- **Prompt**
An exact transcription of every record is needed, leaving out the pictures.

- **Saved entries**
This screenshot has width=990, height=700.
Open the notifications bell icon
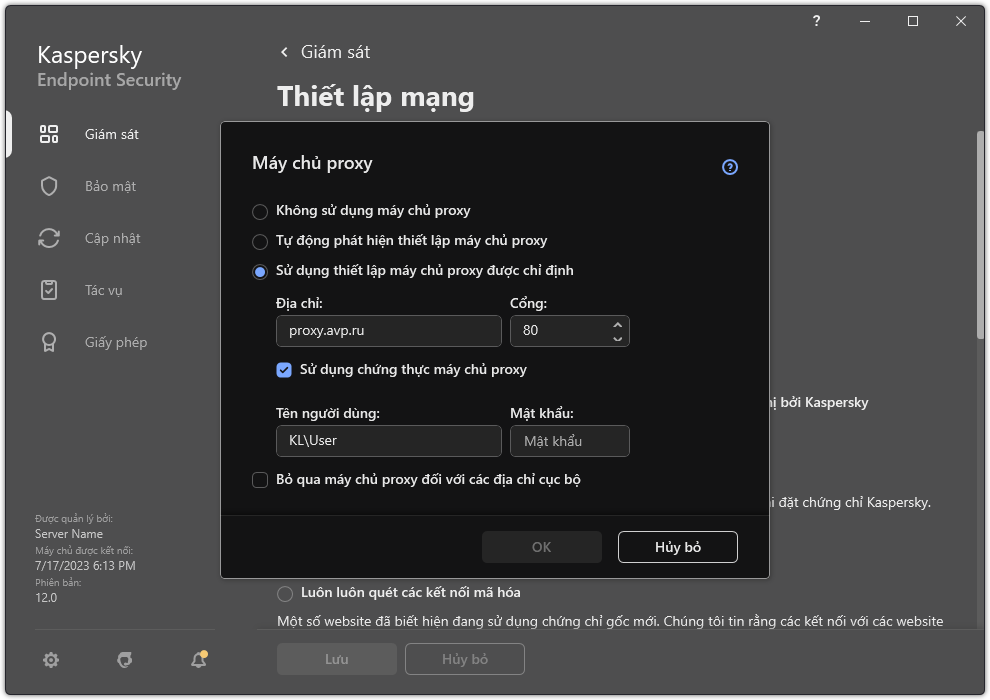[198, 660]
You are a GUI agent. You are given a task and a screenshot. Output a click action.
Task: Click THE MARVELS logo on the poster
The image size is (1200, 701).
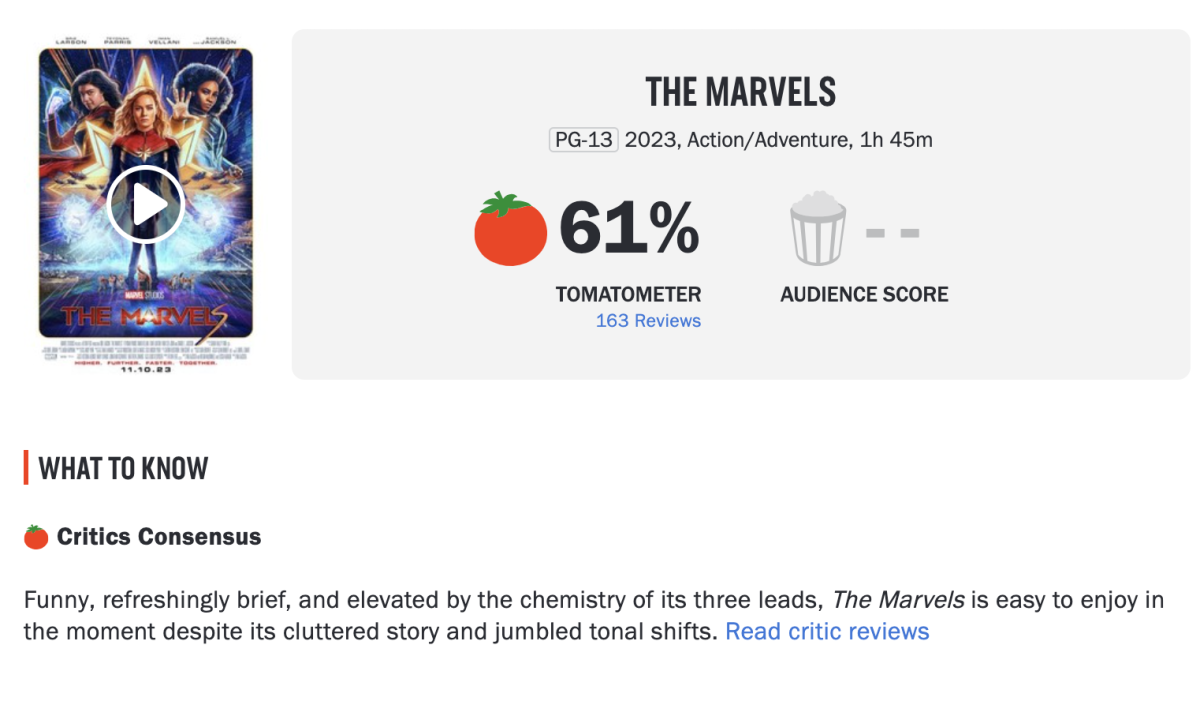point(145,318)
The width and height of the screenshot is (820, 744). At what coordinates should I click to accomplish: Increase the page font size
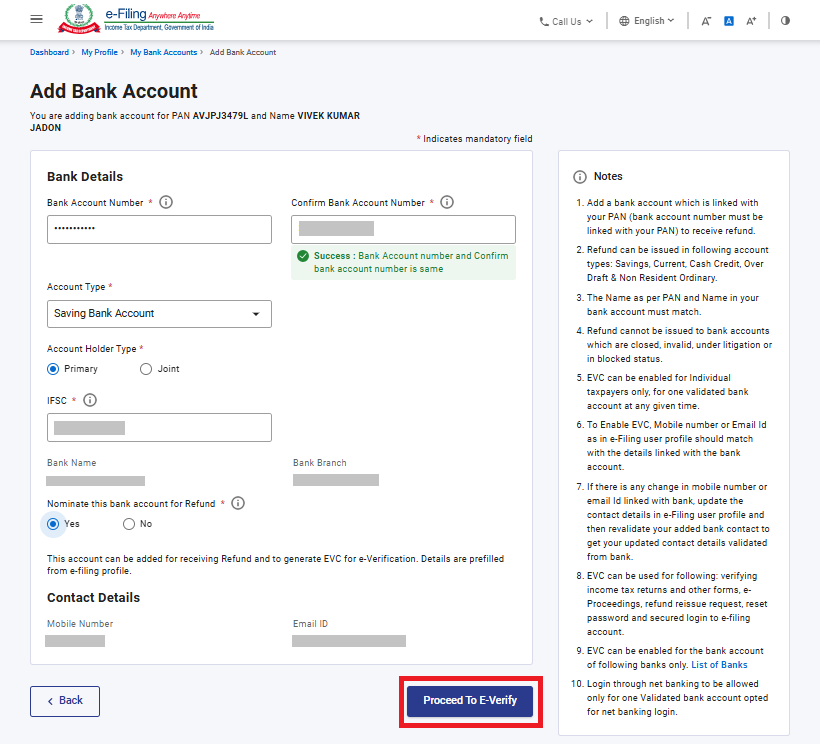(752, 21)
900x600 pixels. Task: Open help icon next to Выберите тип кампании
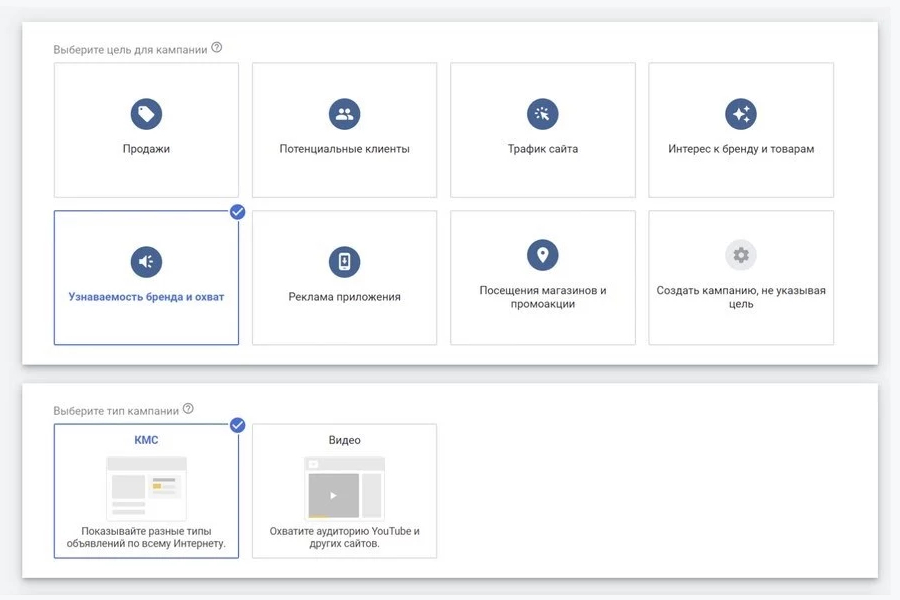click(188, 409)
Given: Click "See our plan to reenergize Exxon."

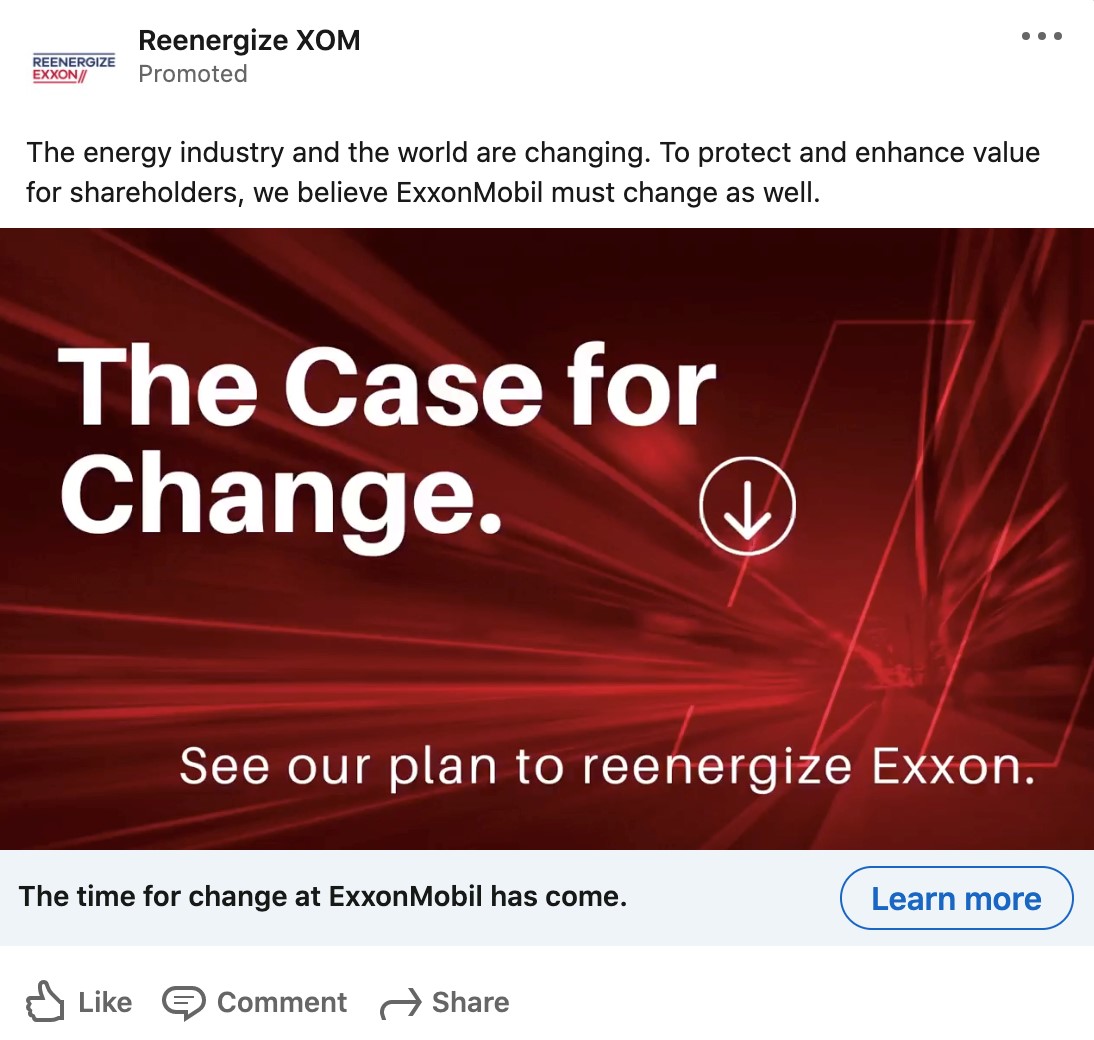Looking at the screenshot, I should (605, 767).
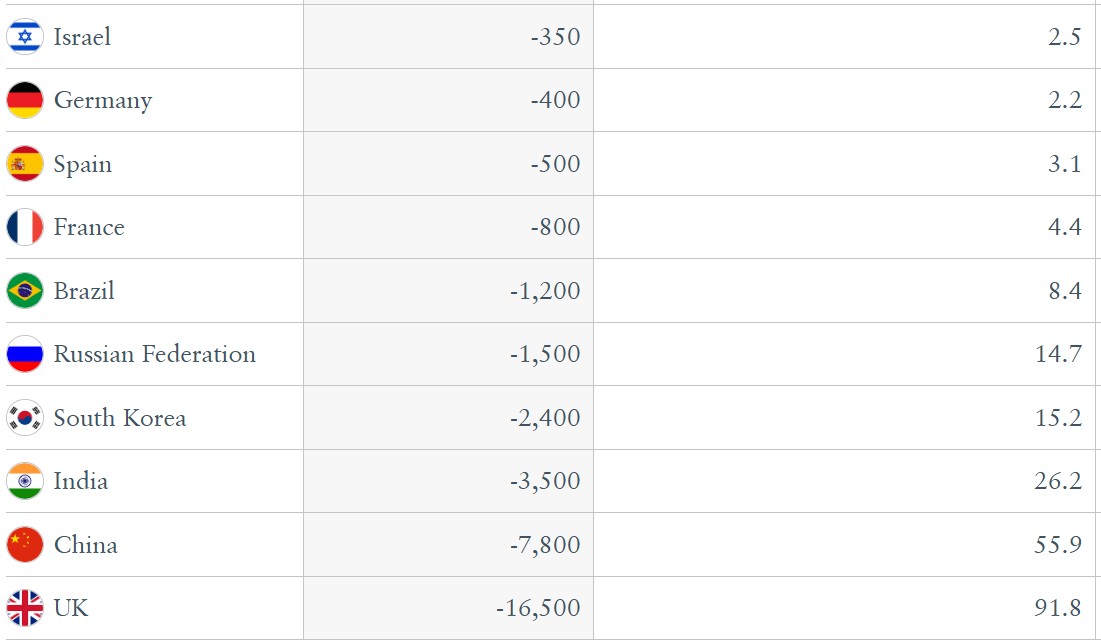Click the China flag icon
This screenshot has height=642, width=1101.
(x=25, y=545)
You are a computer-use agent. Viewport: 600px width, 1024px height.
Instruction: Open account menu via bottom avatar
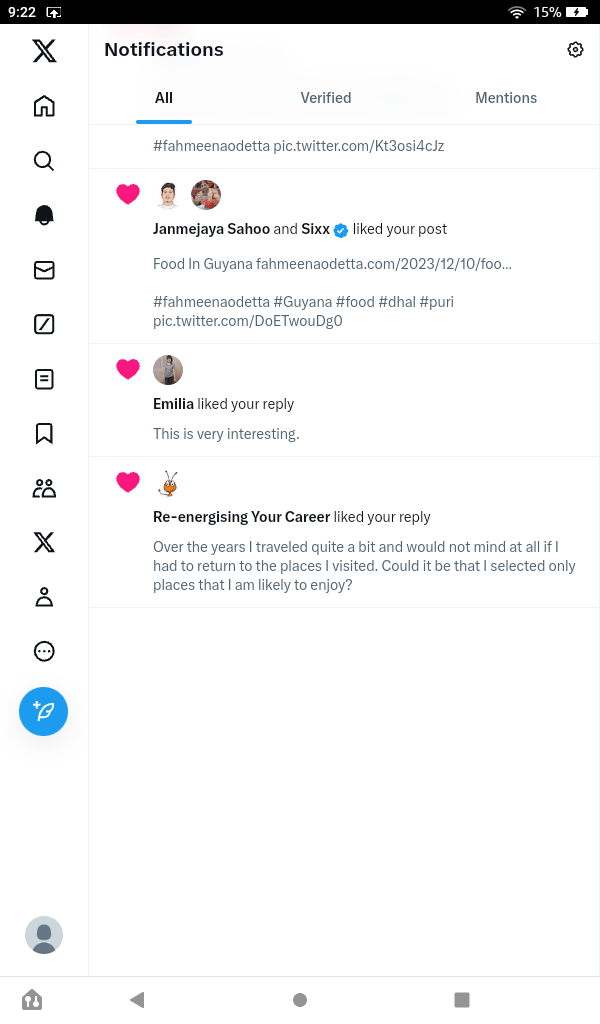pyautogui.click(x=44, y=935)
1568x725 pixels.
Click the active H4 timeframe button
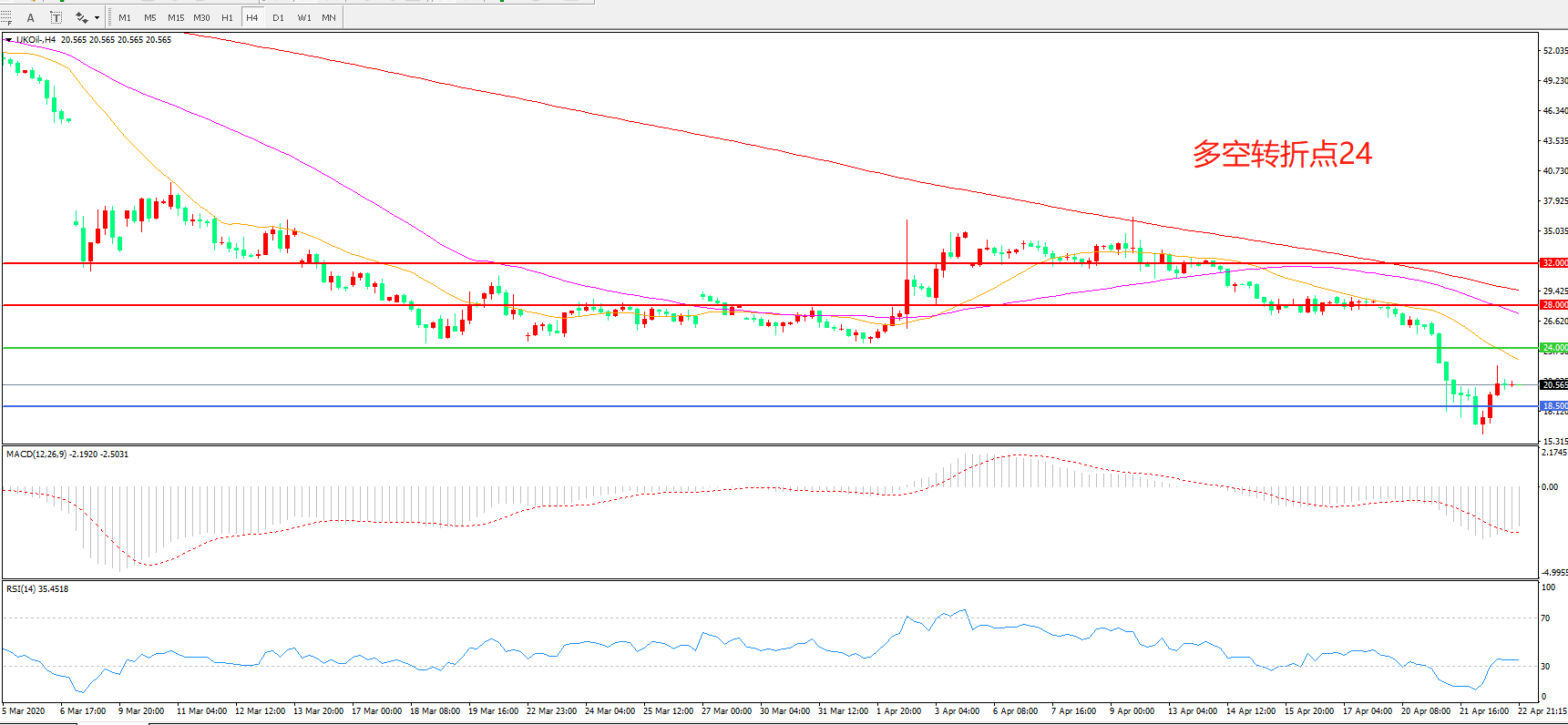[x=252, y=17]
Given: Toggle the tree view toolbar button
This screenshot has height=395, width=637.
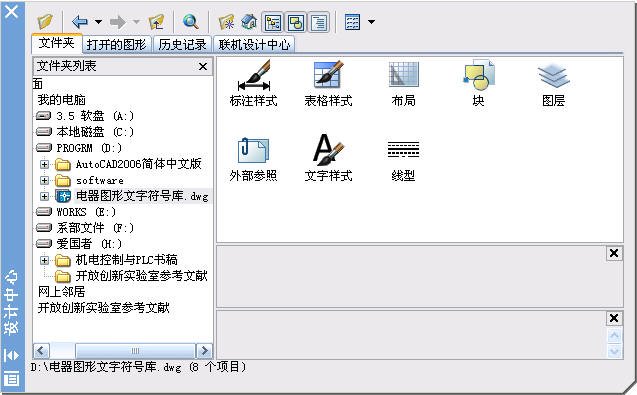Looking at the screenshot, I should pyautogui.click(x=273, y=22).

- **Solution for this problem**
This screenshot has width=990, height=700.
Open the notifications bell icon
[198, 660]
You are a GUI agent. You are given a task and a screenshot. Output a click action.
Task: Click THE MARVELS logo on the poster
The image size is (1200, 701).
point(145,318)
The width and height of the screenshot is (820, 744). At what coordinates should I click to accomplish: Increase the page font size
(752, 21)
900x600 pixels. Task: Open help icon next to Выберите тип кампании
click(188, 409)
Given: Click "See our plan to reenergize Exxon."

Looking at the screenshot, I should (605, 767).
Click the China flag icon
This screenshot has height=642, width=1101.
(x=25, y=545)
You are a computer-use agent. Viewport: 600px width, 1024px height.
Instruction: Open account menu via bottom avatar
pyautogui.click(x=44, y=935)
1568x725 pixels.
Click the active H4 timeframe button
[x=252, y=17]
Given: Toggle the tree view toolbar button
This screenshot has height=395, width=637.
Looking at the screenshot, I should pyautogui.click(x=273, y=22).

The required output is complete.